Extrait du texte>
--------------------------------
La croix porte sur ses quatre branches les lettres POWN et en son centre un médaillon en email rouge représentant l'aigle blanc polonais. Il est à souligner que l'aigle porte une couronne. Celle-ci avait été supprimée en 1945 par le gouvernement communiste puis rétablie en 1990 après la chute du communisme. 


Fabrice Bourrée

Contexte historique

Dans l'entre-deux-guerres, 500 000 Polonais arrivent en France pour chercher du travail, notamment dans les bassins miniers du Nord-Pas-de-Calais, où ils se retrouvent 300 000, soit 75% de cette émigration ouvrière. Cette population reste très souvent en communauté, habite dans les mêmes cités minières (corons), crée des associations culturelles, sportives, catholiques (prêtres polonais) et envoie même ses enfants à l'école polonaise (instituteurs arrivant aussi de Pologne). Ces colonies polonaises constituent un véritable vivier de la résistance. En effet, lorsque le consul polonais de Lille envoie en zone Nord, à l'été 1942, les agents Rémy Szczesny et les frères Paczkowski recruter de nouveaux membres pour la POWN, il trouve très facilement des personnes dignes de confiance et, de surcroît, très liées entre elles depuis des années. Par ailleurs, en zone nord, des mouvements déjà constitués (S, Orzel, Zorza) rejoignent la POWN. C'est en 1943 que le mouvement recrute massivement.
--------------------------------
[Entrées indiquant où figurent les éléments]
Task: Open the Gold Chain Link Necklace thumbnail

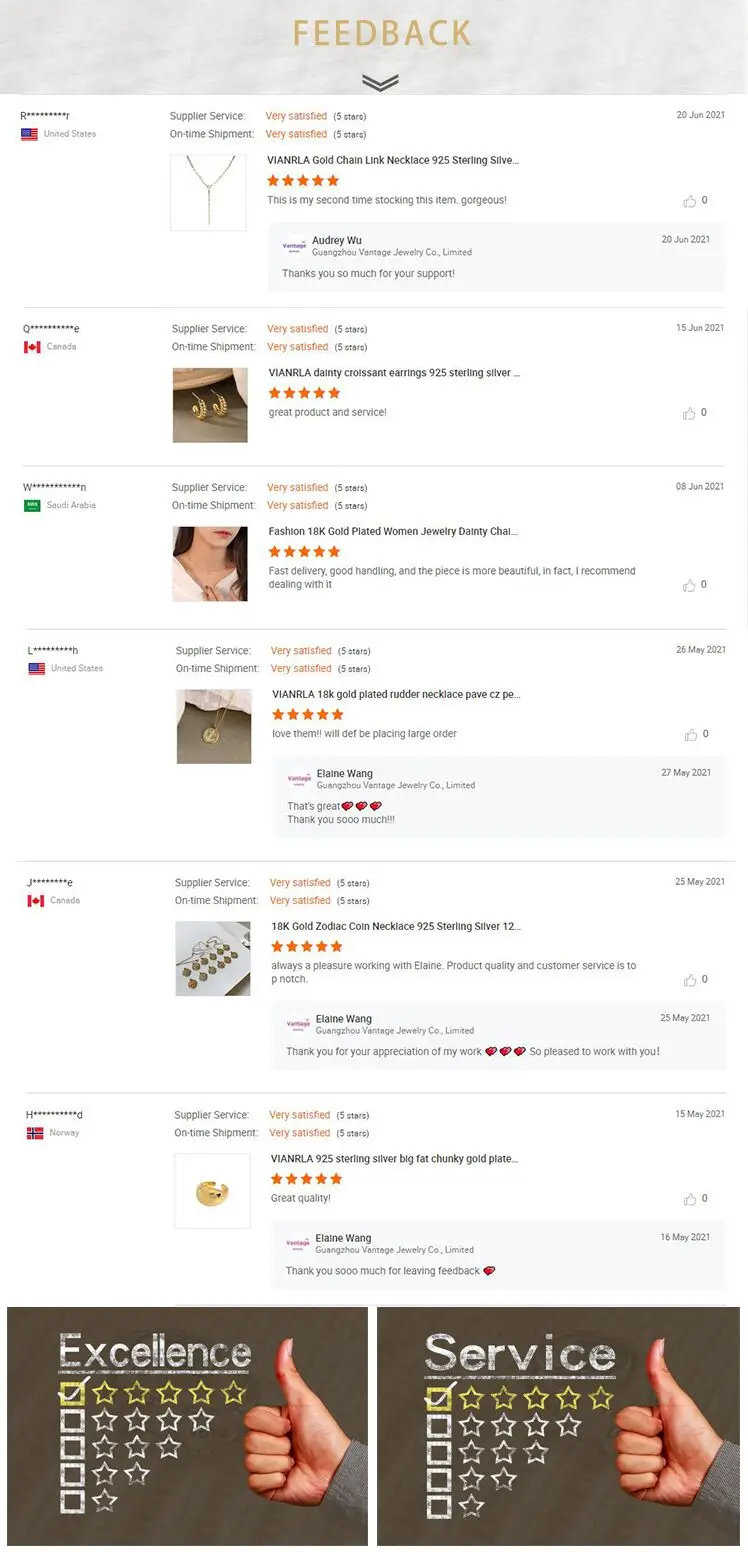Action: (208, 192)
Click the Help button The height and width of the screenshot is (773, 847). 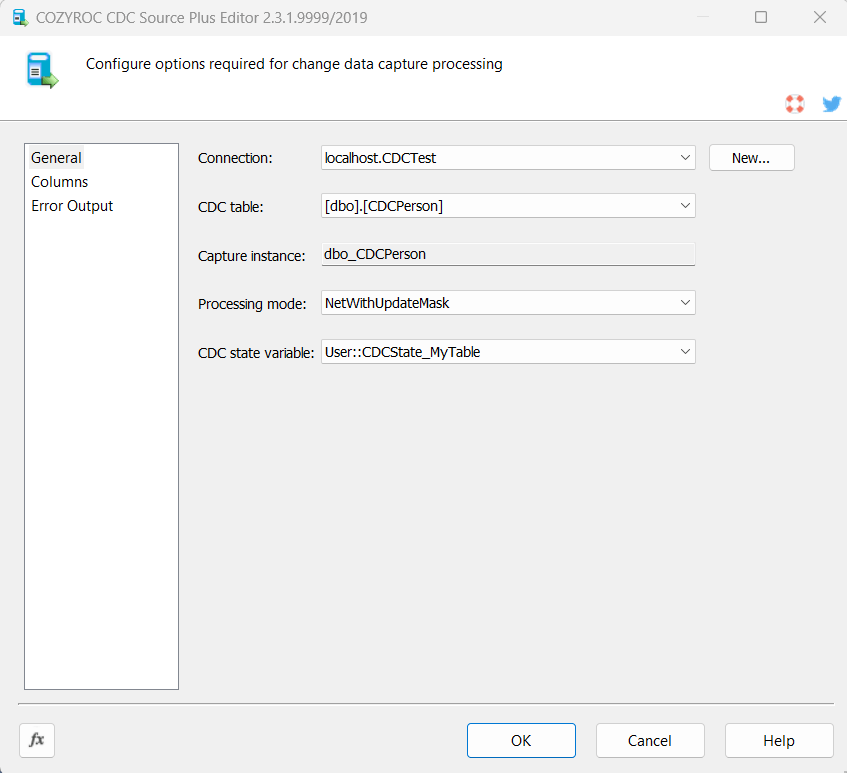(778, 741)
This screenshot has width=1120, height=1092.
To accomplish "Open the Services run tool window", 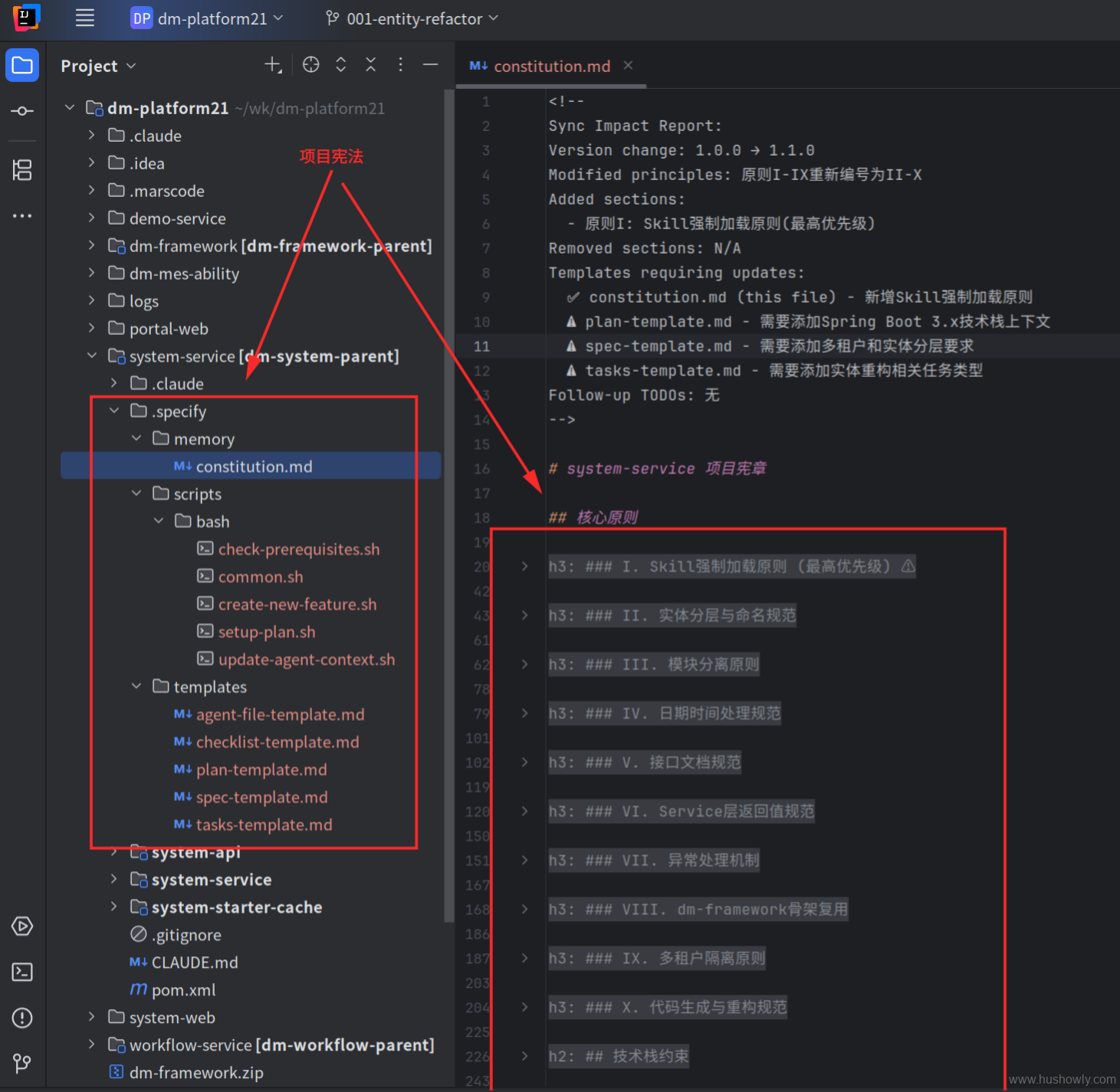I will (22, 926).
--------------------------------
Votre travail>
- a) Recopiez le passage du texte sur la résistance polonaise compris entre "La croix porte" et "chute du communisme.", ces deux bornes incluses.
- b) D'après le texte sur la résistance polonaise, en quelle année la couronne de l'aigle blanc a-t-elle été rétablie ?

Réponses attendues>
- a)
La croix porte sur ses quatre branches les lettres POWN et en son centre un médaillon en email rouge représentant l'aigle blanc polonais. Il est à souligner que l'aigle porte une couronne. Celle-ci avait été supprimée en 1945 par le gouvernement communiste puis rétablie en 1990 après la chute du communisme.

- b) En 1990.